## Your instructions:
Starting from the line that contains "Task: Click the red warning triangle icon", output every remaining line of the records below exactly as it appears, that line and the last one included.

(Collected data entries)

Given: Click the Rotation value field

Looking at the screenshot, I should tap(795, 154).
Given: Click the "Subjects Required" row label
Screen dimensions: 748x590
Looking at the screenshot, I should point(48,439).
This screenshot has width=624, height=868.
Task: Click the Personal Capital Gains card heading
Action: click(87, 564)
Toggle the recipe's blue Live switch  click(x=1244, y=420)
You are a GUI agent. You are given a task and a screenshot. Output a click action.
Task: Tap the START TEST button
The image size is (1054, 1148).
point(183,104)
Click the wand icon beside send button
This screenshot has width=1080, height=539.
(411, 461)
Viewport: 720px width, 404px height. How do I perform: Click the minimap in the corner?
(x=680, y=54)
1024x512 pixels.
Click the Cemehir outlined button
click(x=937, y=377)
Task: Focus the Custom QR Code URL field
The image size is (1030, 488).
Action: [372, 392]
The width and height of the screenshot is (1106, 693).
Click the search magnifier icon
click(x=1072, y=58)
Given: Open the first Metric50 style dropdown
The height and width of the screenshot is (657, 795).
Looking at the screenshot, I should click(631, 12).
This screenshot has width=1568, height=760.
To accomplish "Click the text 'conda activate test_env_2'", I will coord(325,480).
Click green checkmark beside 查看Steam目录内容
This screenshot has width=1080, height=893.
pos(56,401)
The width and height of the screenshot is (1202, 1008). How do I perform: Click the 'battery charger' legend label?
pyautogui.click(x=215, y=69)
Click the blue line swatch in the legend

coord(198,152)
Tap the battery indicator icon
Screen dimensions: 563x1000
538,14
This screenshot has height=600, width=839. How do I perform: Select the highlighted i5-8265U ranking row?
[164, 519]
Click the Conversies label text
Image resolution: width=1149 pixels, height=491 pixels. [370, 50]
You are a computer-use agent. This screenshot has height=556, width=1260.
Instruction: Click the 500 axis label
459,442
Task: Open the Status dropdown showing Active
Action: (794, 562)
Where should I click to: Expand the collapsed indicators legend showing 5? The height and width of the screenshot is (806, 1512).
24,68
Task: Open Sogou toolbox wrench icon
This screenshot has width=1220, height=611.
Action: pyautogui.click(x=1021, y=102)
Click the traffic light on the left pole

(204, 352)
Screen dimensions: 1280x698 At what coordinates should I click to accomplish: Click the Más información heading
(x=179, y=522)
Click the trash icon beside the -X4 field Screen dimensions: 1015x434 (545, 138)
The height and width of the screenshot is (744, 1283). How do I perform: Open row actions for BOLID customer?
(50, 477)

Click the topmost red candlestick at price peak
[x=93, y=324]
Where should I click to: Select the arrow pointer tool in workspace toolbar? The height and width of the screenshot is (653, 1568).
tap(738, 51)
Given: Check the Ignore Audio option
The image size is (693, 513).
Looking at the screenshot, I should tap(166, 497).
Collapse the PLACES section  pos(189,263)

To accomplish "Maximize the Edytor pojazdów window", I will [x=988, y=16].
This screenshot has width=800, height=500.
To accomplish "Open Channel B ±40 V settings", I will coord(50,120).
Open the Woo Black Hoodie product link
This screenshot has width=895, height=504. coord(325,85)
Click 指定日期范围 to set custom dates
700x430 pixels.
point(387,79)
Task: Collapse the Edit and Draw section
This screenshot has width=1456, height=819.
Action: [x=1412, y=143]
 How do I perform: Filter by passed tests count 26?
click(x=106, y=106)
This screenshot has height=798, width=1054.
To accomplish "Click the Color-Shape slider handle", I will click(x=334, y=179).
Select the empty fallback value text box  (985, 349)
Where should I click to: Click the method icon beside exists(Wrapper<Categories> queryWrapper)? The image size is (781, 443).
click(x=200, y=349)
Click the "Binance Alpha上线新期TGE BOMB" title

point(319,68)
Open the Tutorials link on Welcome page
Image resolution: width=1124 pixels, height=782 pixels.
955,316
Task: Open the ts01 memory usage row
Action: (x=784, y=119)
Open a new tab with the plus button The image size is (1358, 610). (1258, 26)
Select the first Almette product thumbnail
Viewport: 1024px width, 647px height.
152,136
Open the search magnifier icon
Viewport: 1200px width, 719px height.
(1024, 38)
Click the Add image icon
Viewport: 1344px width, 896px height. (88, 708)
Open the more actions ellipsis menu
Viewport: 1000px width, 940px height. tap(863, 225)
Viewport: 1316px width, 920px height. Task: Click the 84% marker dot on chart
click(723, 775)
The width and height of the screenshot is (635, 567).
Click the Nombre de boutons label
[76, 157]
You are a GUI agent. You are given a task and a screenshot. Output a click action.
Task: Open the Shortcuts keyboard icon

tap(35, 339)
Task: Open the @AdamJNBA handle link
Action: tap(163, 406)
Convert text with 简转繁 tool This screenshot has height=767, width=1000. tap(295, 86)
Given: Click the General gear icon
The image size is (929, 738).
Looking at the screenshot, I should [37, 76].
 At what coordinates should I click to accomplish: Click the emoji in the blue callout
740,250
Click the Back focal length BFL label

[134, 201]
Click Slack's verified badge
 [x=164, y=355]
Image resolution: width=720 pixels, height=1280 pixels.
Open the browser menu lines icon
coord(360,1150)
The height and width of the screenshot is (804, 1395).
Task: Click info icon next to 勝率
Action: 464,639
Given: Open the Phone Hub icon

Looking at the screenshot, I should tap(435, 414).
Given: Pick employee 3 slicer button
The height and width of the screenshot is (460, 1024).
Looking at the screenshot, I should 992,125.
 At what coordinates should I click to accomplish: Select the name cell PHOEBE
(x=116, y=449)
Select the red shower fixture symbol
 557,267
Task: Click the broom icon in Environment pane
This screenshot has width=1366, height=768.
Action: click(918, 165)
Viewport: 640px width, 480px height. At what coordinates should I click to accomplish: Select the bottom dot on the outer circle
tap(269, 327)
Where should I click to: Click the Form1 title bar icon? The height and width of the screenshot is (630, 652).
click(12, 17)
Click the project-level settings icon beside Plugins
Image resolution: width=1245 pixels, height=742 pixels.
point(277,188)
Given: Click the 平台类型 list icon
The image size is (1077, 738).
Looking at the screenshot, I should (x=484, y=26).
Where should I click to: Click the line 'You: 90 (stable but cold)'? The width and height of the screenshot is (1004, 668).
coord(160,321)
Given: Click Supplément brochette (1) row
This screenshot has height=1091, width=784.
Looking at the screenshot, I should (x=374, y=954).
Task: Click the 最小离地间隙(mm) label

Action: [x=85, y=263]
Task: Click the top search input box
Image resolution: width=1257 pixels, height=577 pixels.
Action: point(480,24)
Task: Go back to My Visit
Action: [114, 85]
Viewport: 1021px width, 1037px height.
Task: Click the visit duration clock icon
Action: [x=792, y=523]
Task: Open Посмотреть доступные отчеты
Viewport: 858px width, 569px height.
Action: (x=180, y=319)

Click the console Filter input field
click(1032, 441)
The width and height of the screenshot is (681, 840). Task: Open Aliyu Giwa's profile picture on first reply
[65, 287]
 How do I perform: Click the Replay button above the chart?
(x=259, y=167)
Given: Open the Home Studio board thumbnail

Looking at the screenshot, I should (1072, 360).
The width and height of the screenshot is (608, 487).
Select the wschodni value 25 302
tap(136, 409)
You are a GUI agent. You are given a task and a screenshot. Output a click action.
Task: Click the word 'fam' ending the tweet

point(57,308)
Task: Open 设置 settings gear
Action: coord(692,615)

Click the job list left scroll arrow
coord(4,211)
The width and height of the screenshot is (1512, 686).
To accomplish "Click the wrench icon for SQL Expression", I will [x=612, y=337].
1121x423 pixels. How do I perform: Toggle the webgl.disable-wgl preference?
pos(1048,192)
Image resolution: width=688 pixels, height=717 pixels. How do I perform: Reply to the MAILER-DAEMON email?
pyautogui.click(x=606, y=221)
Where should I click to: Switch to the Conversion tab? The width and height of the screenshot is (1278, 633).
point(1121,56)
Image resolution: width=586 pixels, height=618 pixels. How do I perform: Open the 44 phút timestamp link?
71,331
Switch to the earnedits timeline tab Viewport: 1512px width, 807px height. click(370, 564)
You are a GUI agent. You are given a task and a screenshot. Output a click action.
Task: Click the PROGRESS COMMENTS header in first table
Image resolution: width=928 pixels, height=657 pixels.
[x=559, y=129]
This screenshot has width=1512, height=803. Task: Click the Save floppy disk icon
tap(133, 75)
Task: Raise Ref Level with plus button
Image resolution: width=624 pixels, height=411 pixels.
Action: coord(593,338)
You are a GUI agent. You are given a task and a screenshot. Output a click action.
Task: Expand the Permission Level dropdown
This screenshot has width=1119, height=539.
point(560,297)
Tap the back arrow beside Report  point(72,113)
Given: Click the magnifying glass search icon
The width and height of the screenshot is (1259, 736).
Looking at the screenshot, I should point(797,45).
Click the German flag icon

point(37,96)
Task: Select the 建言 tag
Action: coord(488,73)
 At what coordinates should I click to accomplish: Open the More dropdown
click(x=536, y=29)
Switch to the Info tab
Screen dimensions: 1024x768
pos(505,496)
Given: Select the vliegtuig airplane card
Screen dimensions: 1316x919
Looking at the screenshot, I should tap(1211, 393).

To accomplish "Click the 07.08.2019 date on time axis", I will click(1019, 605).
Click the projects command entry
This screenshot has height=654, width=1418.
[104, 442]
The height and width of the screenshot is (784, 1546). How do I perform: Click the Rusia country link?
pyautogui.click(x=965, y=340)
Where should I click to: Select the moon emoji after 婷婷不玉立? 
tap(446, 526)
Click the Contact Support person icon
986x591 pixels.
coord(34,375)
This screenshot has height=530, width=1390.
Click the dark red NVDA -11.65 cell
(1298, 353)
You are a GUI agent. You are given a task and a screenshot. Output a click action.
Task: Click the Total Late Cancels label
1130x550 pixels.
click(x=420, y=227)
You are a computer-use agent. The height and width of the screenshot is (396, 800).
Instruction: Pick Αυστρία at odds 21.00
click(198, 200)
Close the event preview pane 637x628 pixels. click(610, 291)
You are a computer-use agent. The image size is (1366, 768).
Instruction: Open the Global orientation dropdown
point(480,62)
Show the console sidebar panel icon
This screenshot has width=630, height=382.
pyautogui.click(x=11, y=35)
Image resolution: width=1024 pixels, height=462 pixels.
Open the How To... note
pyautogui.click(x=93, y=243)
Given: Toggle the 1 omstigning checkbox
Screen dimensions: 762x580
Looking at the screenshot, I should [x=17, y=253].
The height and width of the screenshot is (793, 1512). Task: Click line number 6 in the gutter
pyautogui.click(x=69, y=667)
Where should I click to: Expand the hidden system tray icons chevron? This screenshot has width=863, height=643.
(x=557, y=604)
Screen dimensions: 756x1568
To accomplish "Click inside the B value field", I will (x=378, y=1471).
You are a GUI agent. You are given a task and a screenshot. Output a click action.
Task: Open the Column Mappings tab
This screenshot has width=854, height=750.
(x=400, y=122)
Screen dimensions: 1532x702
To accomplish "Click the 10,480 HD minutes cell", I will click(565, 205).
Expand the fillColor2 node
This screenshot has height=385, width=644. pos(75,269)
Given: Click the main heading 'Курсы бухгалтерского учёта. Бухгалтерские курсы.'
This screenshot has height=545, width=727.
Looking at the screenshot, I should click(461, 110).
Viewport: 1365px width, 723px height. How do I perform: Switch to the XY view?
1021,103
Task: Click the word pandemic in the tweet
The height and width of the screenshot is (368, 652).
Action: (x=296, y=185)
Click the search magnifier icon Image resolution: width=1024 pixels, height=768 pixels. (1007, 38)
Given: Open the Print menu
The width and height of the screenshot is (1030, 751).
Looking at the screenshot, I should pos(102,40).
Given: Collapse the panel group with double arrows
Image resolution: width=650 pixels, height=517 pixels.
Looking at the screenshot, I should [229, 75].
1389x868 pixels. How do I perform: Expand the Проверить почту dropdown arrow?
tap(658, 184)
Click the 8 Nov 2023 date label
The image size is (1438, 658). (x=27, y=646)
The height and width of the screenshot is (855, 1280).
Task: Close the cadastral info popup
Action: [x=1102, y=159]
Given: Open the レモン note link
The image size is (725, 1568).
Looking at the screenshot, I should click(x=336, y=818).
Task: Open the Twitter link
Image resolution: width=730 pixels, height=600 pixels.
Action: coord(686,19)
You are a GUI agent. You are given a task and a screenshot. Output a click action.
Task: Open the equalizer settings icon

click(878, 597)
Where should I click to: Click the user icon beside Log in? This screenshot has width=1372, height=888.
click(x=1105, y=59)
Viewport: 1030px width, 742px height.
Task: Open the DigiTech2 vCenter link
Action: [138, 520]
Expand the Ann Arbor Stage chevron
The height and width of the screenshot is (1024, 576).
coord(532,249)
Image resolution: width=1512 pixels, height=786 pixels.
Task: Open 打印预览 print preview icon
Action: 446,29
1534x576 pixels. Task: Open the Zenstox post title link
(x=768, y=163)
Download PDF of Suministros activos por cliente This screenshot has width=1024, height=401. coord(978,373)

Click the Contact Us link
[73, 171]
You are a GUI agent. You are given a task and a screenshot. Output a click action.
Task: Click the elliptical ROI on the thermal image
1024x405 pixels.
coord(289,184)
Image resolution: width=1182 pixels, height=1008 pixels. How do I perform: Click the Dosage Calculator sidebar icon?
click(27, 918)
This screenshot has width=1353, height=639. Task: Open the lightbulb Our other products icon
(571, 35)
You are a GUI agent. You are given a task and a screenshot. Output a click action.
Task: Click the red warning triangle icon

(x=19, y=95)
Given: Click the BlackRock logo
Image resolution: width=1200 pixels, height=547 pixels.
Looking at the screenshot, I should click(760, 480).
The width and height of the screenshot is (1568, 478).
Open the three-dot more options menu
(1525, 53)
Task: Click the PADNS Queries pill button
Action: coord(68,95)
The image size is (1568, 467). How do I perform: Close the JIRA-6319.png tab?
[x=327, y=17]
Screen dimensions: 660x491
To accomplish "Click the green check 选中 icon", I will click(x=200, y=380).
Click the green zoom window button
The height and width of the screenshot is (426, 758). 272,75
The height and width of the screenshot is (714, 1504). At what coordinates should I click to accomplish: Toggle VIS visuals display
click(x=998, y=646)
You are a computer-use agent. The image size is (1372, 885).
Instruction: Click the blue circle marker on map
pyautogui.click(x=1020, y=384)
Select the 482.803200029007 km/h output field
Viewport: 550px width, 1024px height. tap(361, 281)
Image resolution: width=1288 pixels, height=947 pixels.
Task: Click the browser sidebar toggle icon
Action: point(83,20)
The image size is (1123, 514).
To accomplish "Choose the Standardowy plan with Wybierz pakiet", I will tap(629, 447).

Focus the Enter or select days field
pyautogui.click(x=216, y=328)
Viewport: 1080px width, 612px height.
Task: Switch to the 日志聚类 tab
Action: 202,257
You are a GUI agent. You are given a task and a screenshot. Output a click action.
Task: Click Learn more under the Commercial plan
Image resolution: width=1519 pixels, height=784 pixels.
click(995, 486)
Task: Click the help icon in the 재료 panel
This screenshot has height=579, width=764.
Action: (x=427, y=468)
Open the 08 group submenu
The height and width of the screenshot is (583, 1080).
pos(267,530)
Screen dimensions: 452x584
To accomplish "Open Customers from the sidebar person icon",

## Your solution:
Task: Click the red warning triangle icon

(x=19, y=95)
Given: Click the BlackRock logo
Image resolution: width=1200 pixels, height=547 pixels.
Looking at the screenshot, I should click(760, 480).
The width and height of the screenshot is (1568, 478).
Open the three-dot more options menu
(1525, 53)
Task: Click the PADNS Queries pill button
Action: coord(68,95)
The image size is (1568, 467). How do I perform: Close the JIRA-6319.png tab?
[x=327, y=17]
Screen dimensions: 660x491
To accomplish "Click the green check 选中 icon", I will click(x=200, y=380).
Click the green zoom window button
The height and width of the screenshot is (426, 758). 272,75
The height and width of the screenshot is (714, 1504). At what coordinates should I click to accomplish: Toggle VIS visuals display
click(x=998, y=646)
You are a computer-use agent. The image size is (1372, 885).
Instruction: Click the blue circle marker on map
pyautogui.click(x=1020, y=384)
Select the 482.803200029007 km/h output field
Viewport: 550px width, 1024px height. tap(361, 281)
Image resolution: width=1288 pixels, height=947 pixels.
Task: Click the browser sidebar toggle icon
Action: point(83,20)
The image size is (1123, 514).
To accomplish "Choose the Standardowy plan with Wybierz pakiet", I will tap(629, 447).

Focus the Enter or select days field
pyautogui.click(x=216, y=328)
Viewport: 1080px width, 612px height.
Task: Switch to the 日志聚类 tab
Action: 202,257
You are a GUI agent. You are given a task and a screenshot. Output a click action.
Task: Click Learn more under the Commercial plan
Image resolution: width=1519 pixels, height=784 pixels.
click(995, 486)
Task: Click the help icon in the 재료 panel
This screenshot has height=579, width=764.
Action: (x=427, y=468)
Open the 08 group submenu
The height and width of the screenshot is (583, 1080).
pos(267,530)
Screen dimensions: 452x584
To accomplish "Open Customers from the sidebar person icon",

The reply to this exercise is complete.